PyThaiNLP · wannaphong · Oct 13, 2018 · Oct 13, 2018 · Oct 13, 2018 · Oct 13, 2018
diff --git a/pythainlp/tokenize/__init__.py b/pythainlp/tokenize/__init__.py
@@ -1,17 +1,21 @@
 # -*- coding: utf-8 -*-
-from __future__ import absolute_import,unicode_literals
-import nltk
-import re
+from __future__ import absolute_import, unicode_literals
+
 import codecs
+import re
+
+import nltk
+from pythainlp.corpus.thaisyllable import get_data as syllable_dict
+from pythainlp.corpus.thaiword import get_data as word_dict
 from six.moves import zip
-from pythainlp.corpus.thaisyllable import get_data
-from pythainlp.corpus.thaiword import get_data as get_dict
+
 from marisa_trie import Trie
 
-DEFAULT_DICT_TRIE = Trie(get_dict())
+DEFAULT_DICT_TRIE = Trie(word_dict())
+
 
-def word_tokenize(text, engine='newmm',whitespaces=True):
-	"""
+def word_tokenize(text, engine="newmm", whitespaces=True):
+    """
     :param str text:  the text to be tokenized
     :param str engine: the engine to tokenize text
     :param bool whitespaces: True to output no whitespace, a common mark of sentence or end of phrase in Thai.

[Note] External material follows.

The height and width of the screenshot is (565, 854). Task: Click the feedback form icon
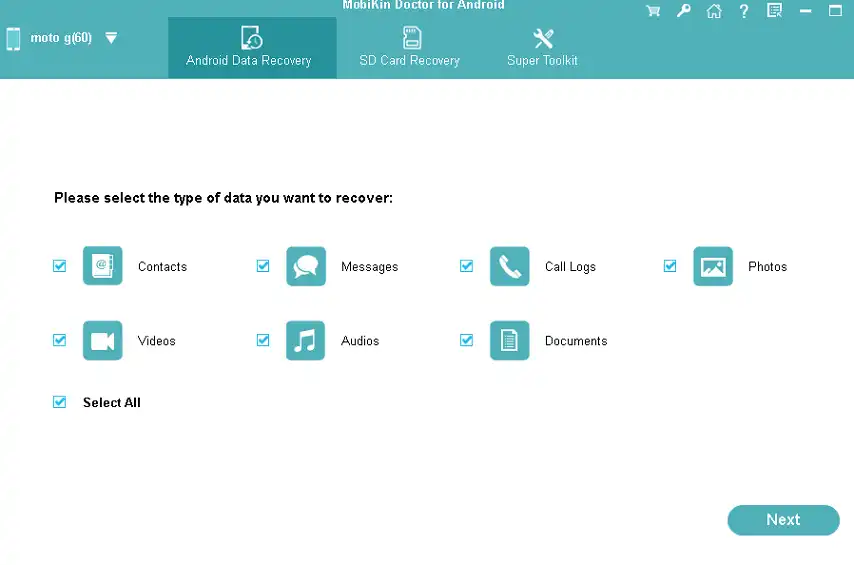[x=774, y=11]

@@ -36,166 +40,177 @@ def word_tokenize(text, engine='newmm',whitespaces=True):
         e=word_tokenize(text,engine='newmm') # ['ผม', 'รัก', 'คุณ', 'นะ', 'ครับ', 'โอเค', 'บ่', 'พวกเรา', 'เป็น', 'คนไทย', 'รัก', 'ภาษาไทย', 'ภาษา', 'บ้านเกิด']

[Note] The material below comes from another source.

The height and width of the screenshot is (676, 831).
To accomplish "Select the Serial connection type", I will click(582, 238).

         g=word_tokenize(text,engine='wordcutpy') # ['ผม', 'รัก', 'คุณ', 'นะ', 'ครับ', 'โอเค', 'บ่', 'พวกเรา', 'เป็น', 'คน', 'ไทย', 'รัก', 'ภาษา', 'ไทย', 'ภาษา', 'บ้านเกิด']
     """
-	if engine=='icu':
-		from .pyicu import segment
-	elif engine=='multi_cut' or engine=='mm':
-		from .multi_cut import segment
-	elif engine=='newmm' or engine=='onecut':
-		from .newmm import mmcut as segment
-	elif engine=='longest-matching':
-		from .longest import segment
-	elif engine=='pylexto':
-		from .pylexto import segment
-	elif engine=='deepcut':
-		from .deepcut import segment
-	elif engine=='wordcutpy':
-		from .wordcutpy import segment
-	else:
-		raise Exception("error no have engine.")
-	if whitespaces==False:
-		return [i.strip(' ') for i in segment(text) if i.strip(' ')!='']
-	return segment(text)
-def dict_word_tokenize(text, custom_dict_trie, engine='newmm'):
-	'''
-	:meth:`dict_word_tokenize` tokenizes word based on the dictionary you provide. The format has to be in trie data structure.
-
-	:param str text: the text to be tokenized
-	:param dict custom_dict_trie: คือ trie ที่สร้างจาก create_custom_dict_trie
-	:param str engine: choose between different options of engine to token (newmm, wordcutpy, mm, longest-matching)
+    if engine == "icu":
+        from .pyicu import segment
+    elif engine == "multi_cut" or engine == "mm":
+        from .multi_cut import segment
+    elif engine == "newmm" or engine == "onecut":
+        from .newmm import mmcut as segment
+    elif engine == "longest-matching":
+        from .longest import segment
+    elif engine == "pylexto":
+        from .pylexto import segment
+    elif engine == "deepcut":
+        from .deepcut import segment
+    elif engine == "wordcutpy":
+        from .wordcutpy import segment
+    else:
+        raise Exception("Error: Unknown engine: {}".format(engine))
+
+    if not whitespaces:
+        return [i.strip(" ") for i in segment(text) if i.strip(" ")]
+
+    return segment(text)
+
+
+def dict_word_tokenize(text, custom_dict_trie, engine="newmm"):
+    """
+    :meth:`dict_word_tokenize` tokenizes word based on the dictionary you provide. The format has to be in trie data structure.
+
+    :param str text: the text to be tokenized
+    :param dict custom_dict_trie: คือ trie ที่สร้างจาก create_custom_dict_trie
+    :param str engine: choose between different options of engine to token (newmm, wordcutpy, mm, longest-matching)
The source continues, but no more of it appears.